The skin region around the eye was analysed as a compilation of lower and upper eyelid areas, the lateral and medial angle and was supported with the brow region. The structure of the eyelid is primarily an orbicularis oculi muscle that is the thinnest layer of the skin on the human body. It contains a fat layer that increases the mobility of the skin around the eyeball. It is key to draw in 2D a profile of the eye from different perspective angles to learn and embody the person- specific identity of the human eye. This is defined by the signature line profile of the window between the eyelids that are resting of the surface of the eyeball. It is important to pay specific attention to the roots of the eyelids on their end sides with the structure of ligament attachment that hold the most tension of the frontal support of the eyeball.
The lacrimal caruncle and lacrimal punctum allocated near the medial angle of the eye are both essential visual features of the human eye. The lacrimal caruncle is an in grown part of the eyeball and the optical transition between them is seamless. Apart from the optical quality of the lacrimal caruncle, specific attention has to be given to the behavioural dynamic of its shape.
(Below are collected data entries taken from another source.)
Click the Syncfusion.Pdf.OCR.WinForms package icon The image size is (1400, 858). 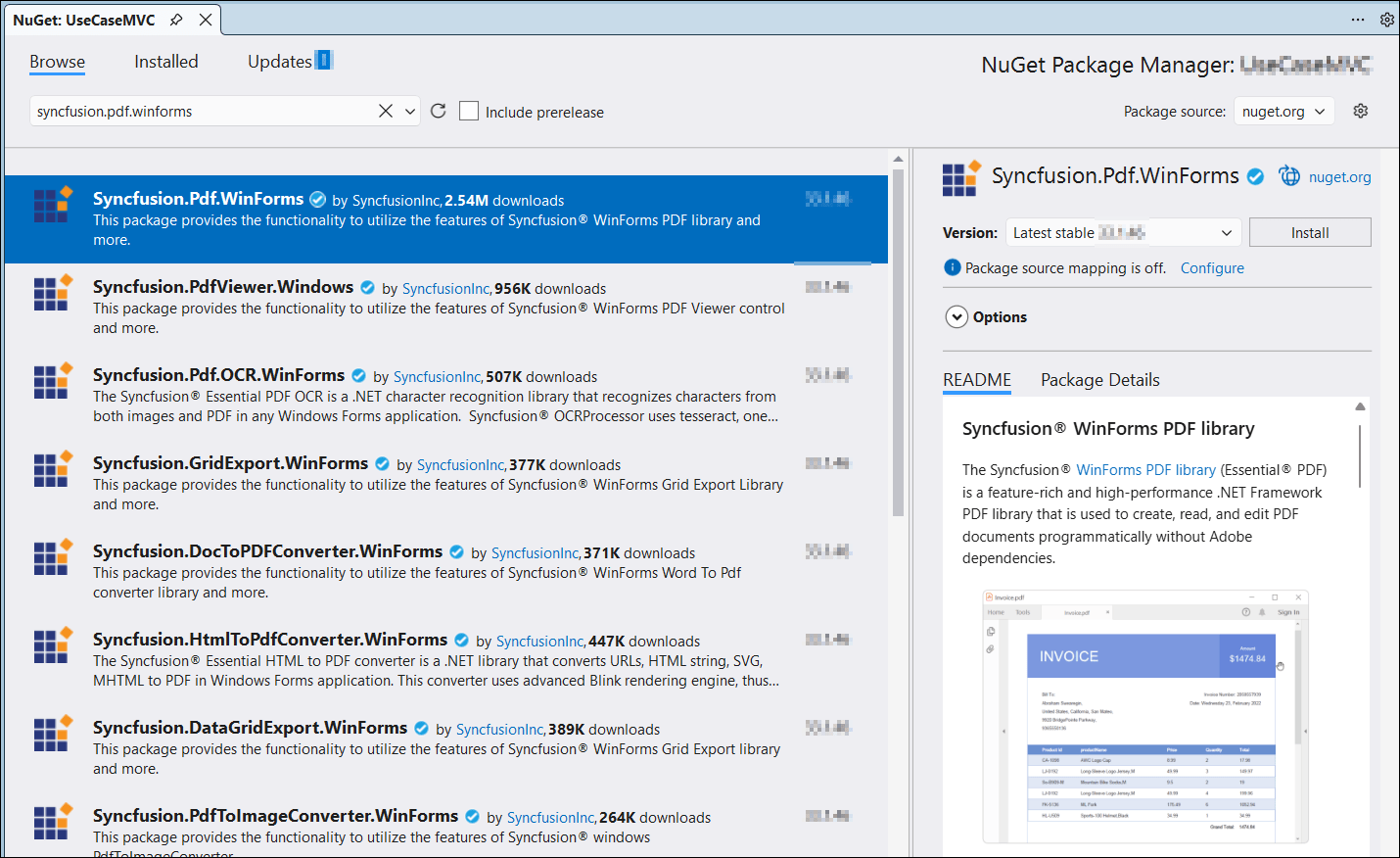[53, 381]

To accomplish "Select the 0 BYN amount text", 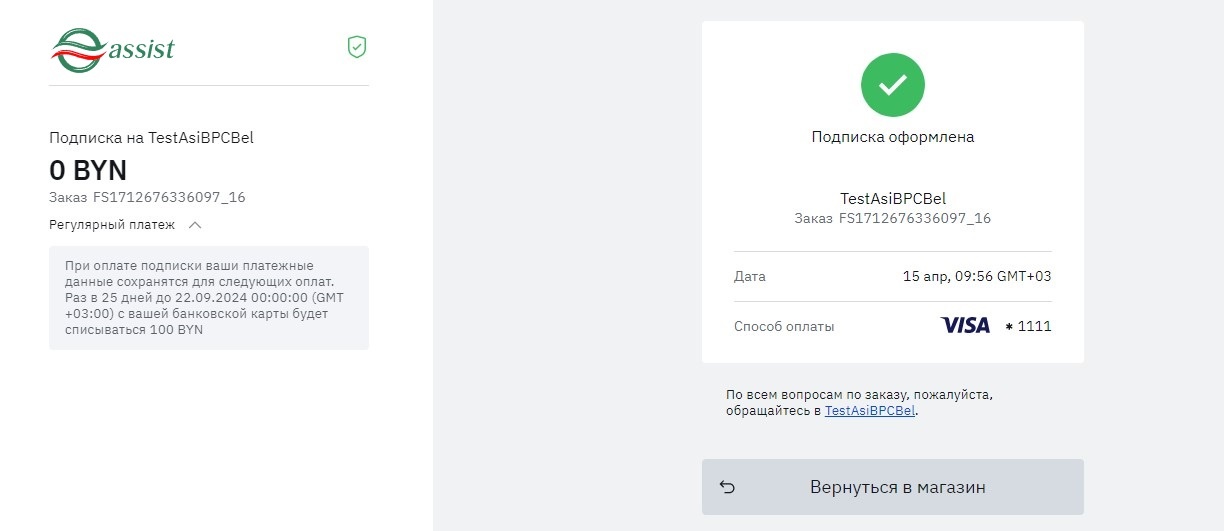I will pyautogui.click(x=88, y=171).
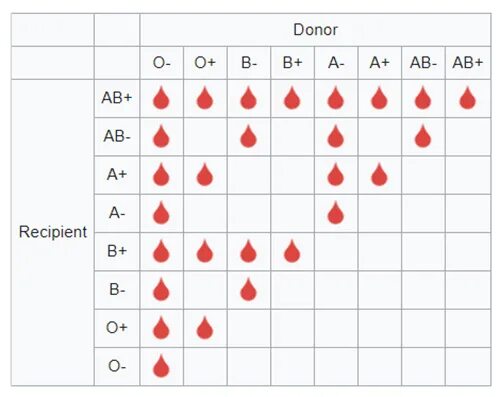Click the Donor header cell
Screen dimensions: 500x397
click(315, 30)

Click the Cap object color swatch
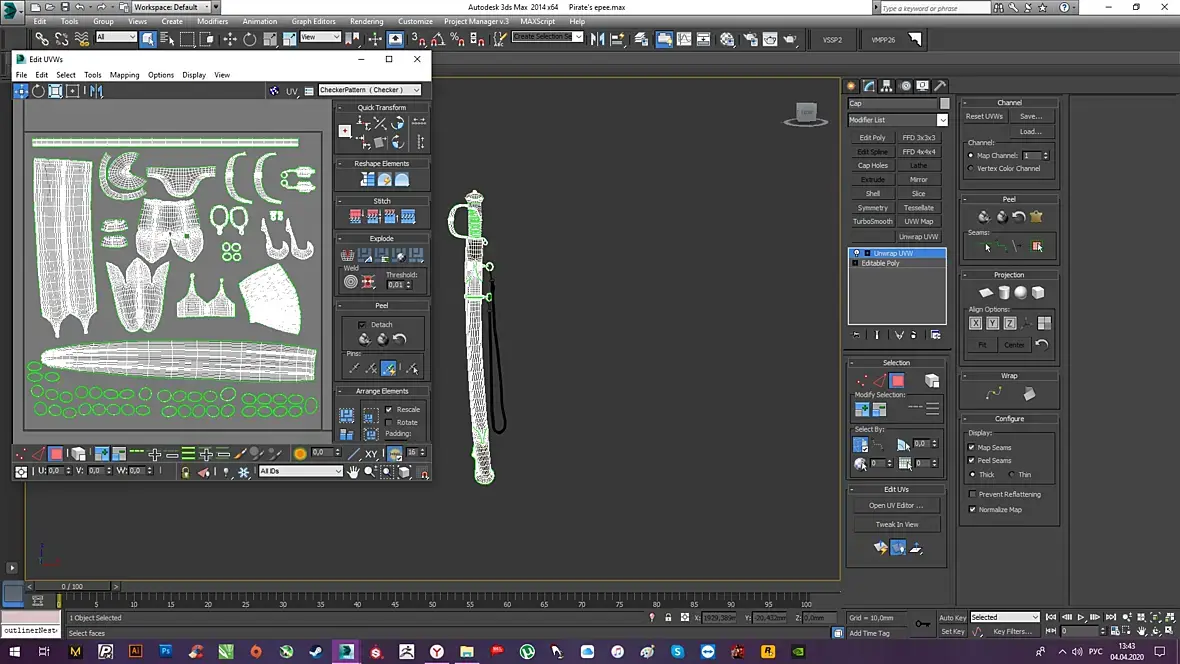pyautogui.click(x=944, y=103)
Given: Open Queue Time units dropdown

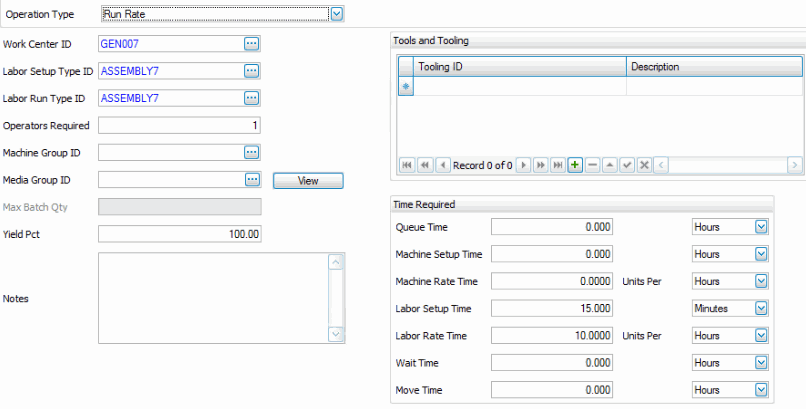Looking at the screenshot, I should pyautogui.click(x=761, y=227).
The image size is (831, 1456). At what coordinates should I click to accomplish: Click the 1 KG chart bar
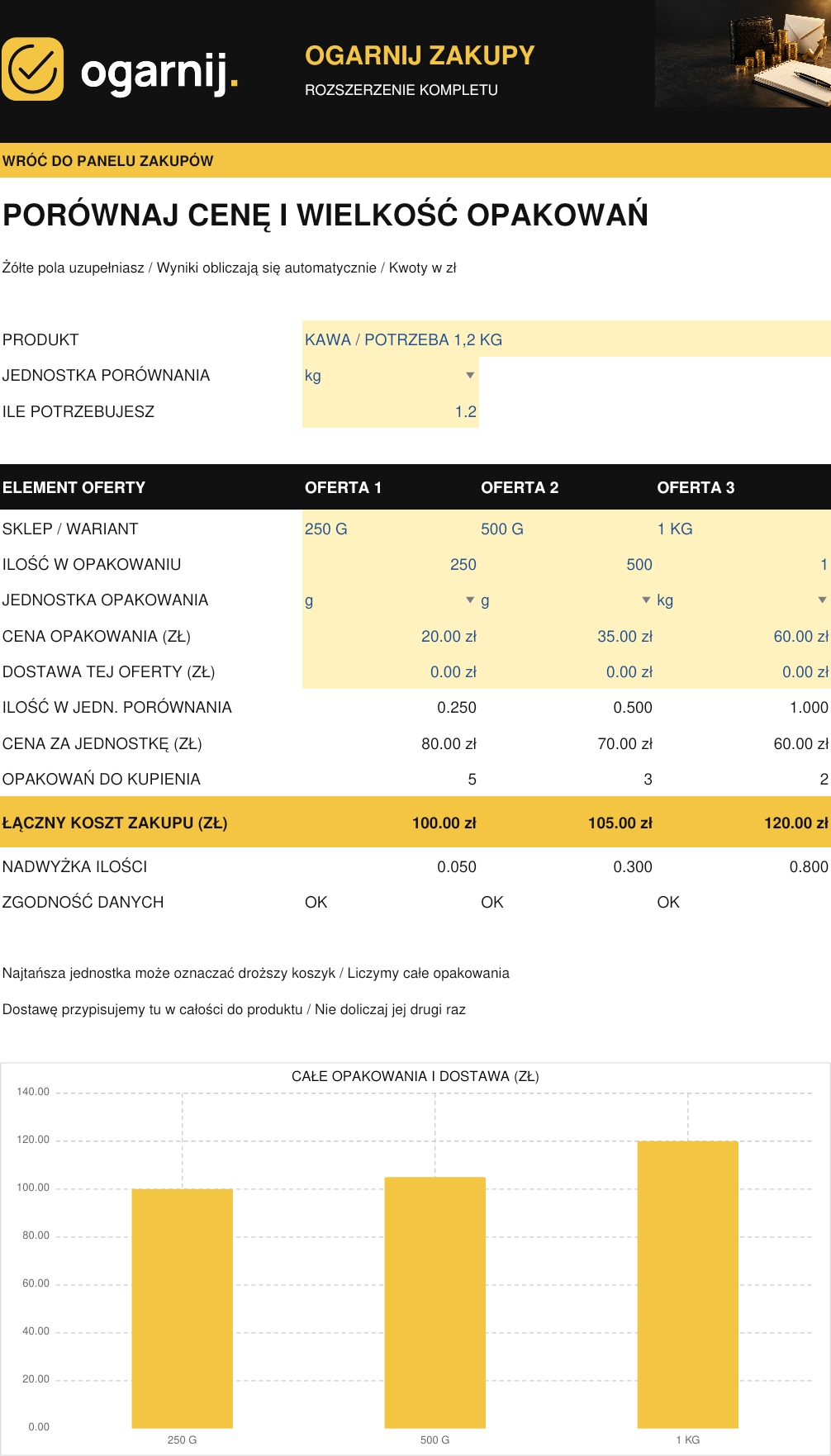[688, 1284]
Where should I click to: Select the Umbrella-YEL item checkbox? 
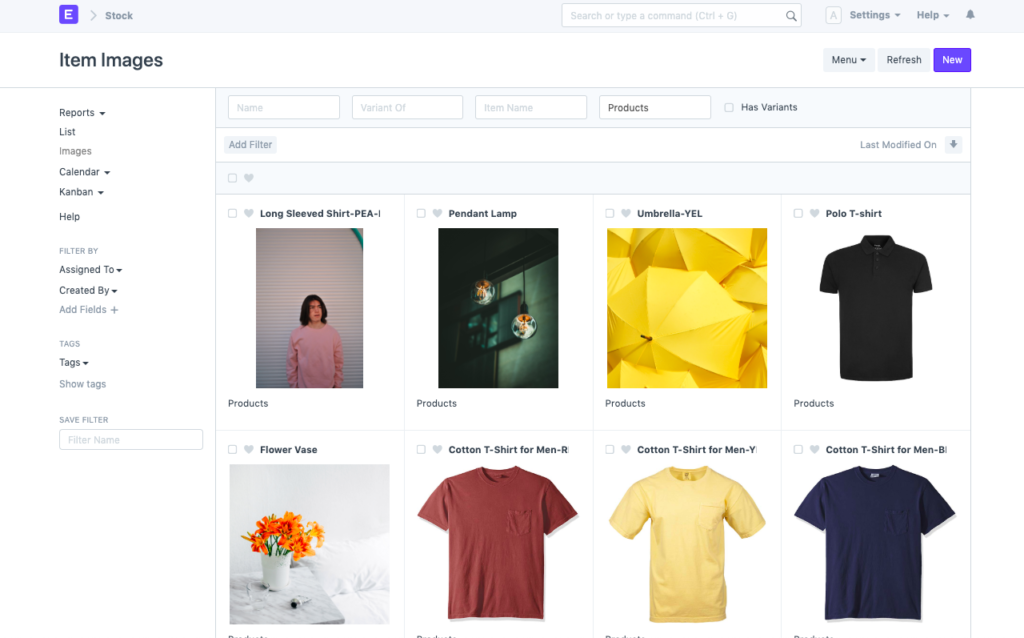point(610,214)
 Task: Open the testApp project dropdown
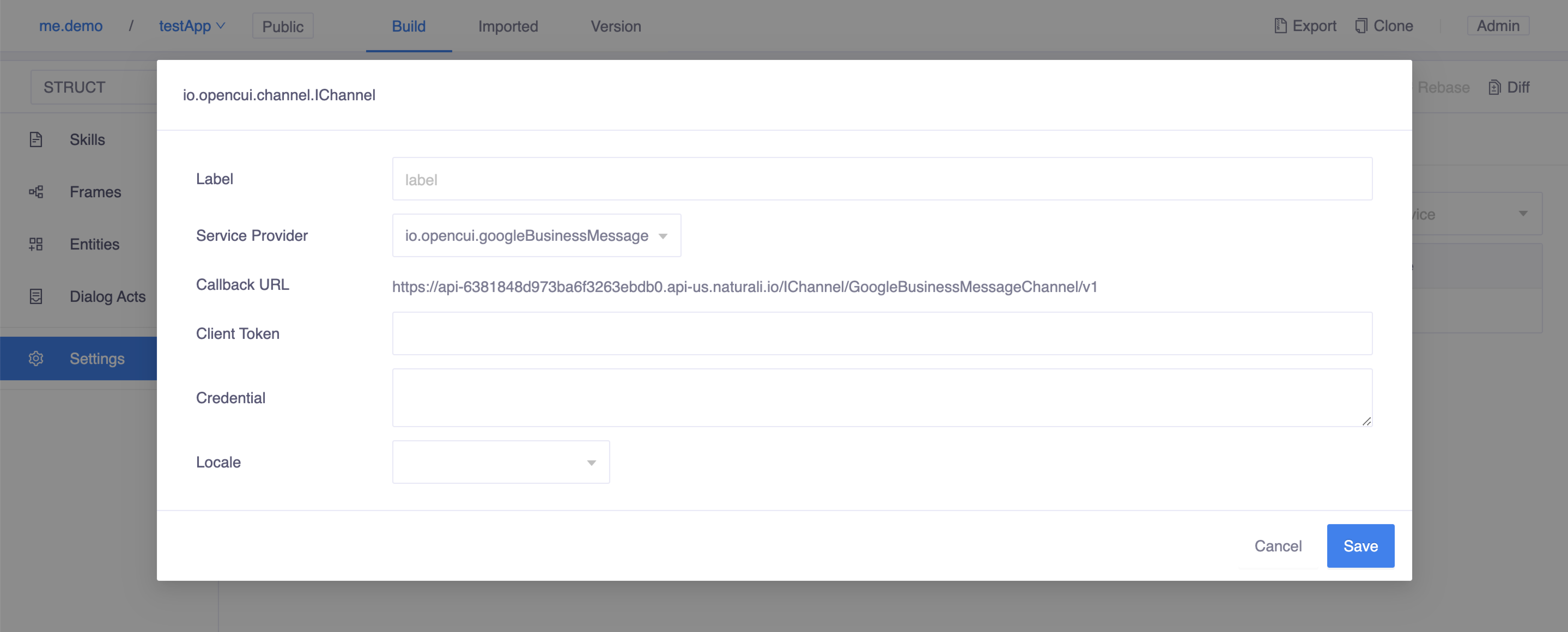pyautogui.click(x=192, y=26)
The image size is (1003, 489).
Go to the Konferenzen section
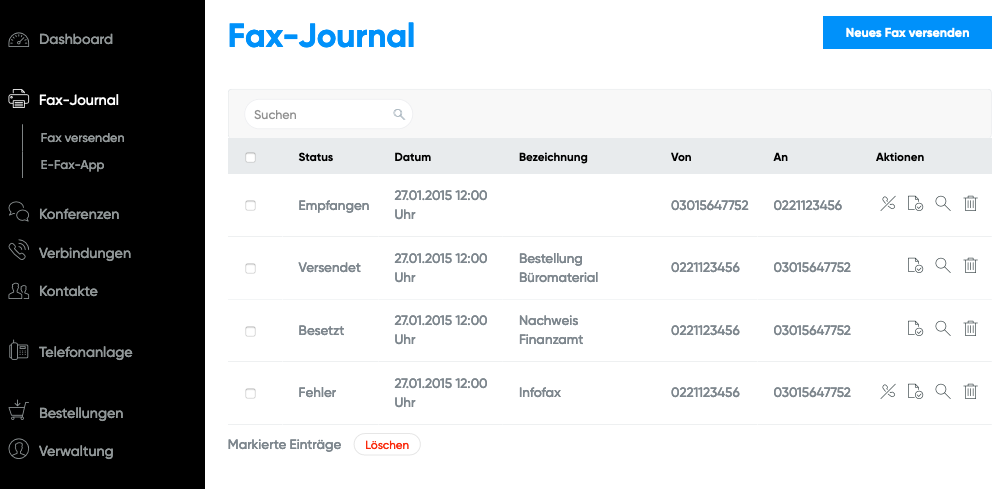[x=78, y=214]
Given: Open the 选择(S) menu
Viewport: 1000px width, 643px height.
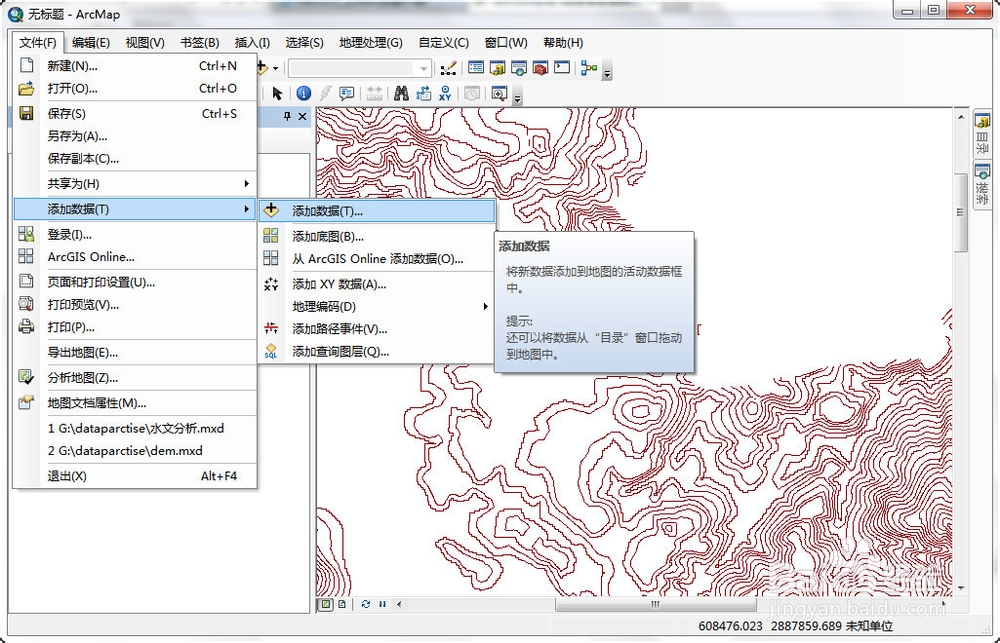Looking at the screenshot, I should 306,42.
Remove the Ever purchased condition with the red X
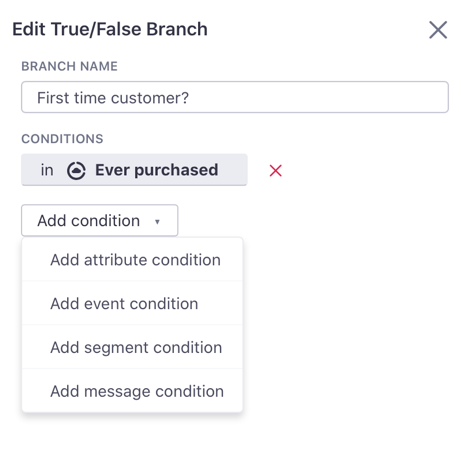 275,170
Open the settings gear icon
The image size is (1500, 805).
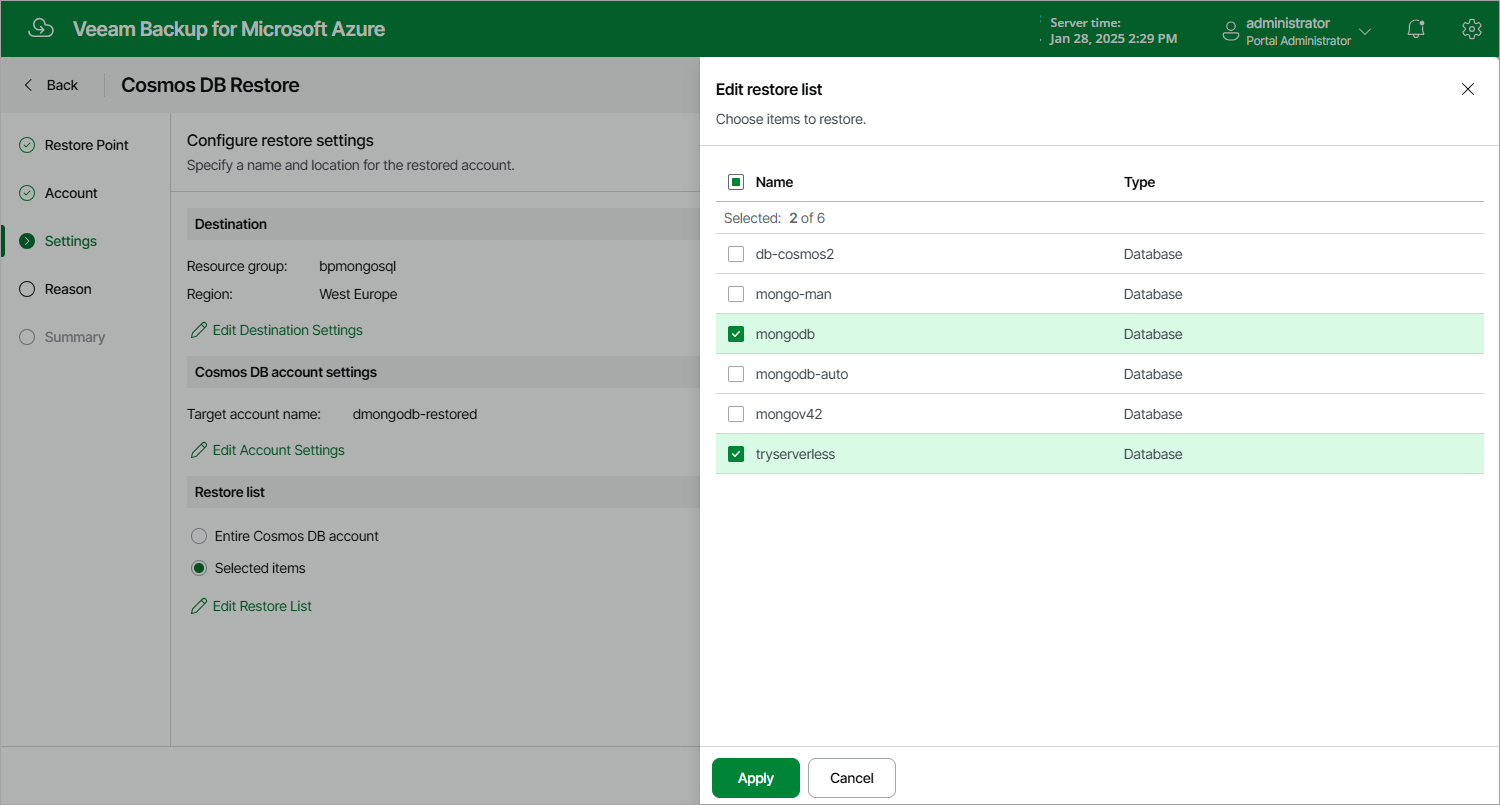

This is the book I would highly recommend to get if you are doing something similar or any kinds of face CGI research and development. Or making digital humans as the practice. Including but not limited to the medical visualisation of the head and neck region of the human body.
In order to replicate a realistic human eye in three dimensional space, all parts of the human eyeball have to be built as separate pieces of geometry; the eyeball, the sclera, the iris and the lens. On average, the upper eyelid accommodates around 200 eyelashes. The strain geometry of the eyelashes has to be placed individually based on the photographic reference and have thickness relevant to reality.
Placement of the eyelashes has to intersect the eyelid surface for the post subsurface effect of the translucency in the area. From a technical perspective it is key to have access to a high resolution monitor that can obtain visual access to the fine lines of the hair and an extreme close-up of the digital eye. This will allow work on the microscopic level of details.
The iris of the human eye has the distinct property of deforming during pupil dilation. A Multi-layer approach to the human iris achieves a non-rigid deformation and optical depth. The realistic human iris painting by London-based fine artist, Marc Quinn could be a guide for creating the alpha layers for the iris disk.
The morph targets of the human face relevant to the eye behaviour such as AU43 Eyes Closed, AU45 Blink, AU41 Lid Drop and AU07 Lid Tightener, are the result of the work of separate regions of the orbicularis oculi muscle. For the same reason the area of the skin around the eye changes its form and profile with the work of the extra ocular muscles that rotate the eyeball during directional eye movements. It is key to implement the Listing Law discovered by Johann Benedict Listing (1808-1882) in the animation system. This phenomenon involves the counter rotation of the eyeball towards the origin in Z axis (the plane of the eyeball) in diagonal gaze directions. The upper and lower eyelid profile changes along with the eye movement. This is also pronounced in the lacrimal caruncle deformation and the skin area attached to the orbicularis oculi muscle. From the digital graphics perspective, it is significant to illuminate physical gaps between geometry parts to treat the region as one organ.
The refraction quality of the human cornea can be enhanced by creating artificial depth of the human iris and positioning it further inside the eyeball. The eyeball is always wet and this requires additional pieces of geometry to accommodate optical support of the eyeball and transition between the eyelids. Most of the time the eyes on digital characters appear flat due to their bright colouring. This is solved by the geometric element covering the outline of the eyelid profile to create a shadow effect. This serves to blur the transition of computer generated edges between the eyelid and the eyeball and mimic the occlusion effect.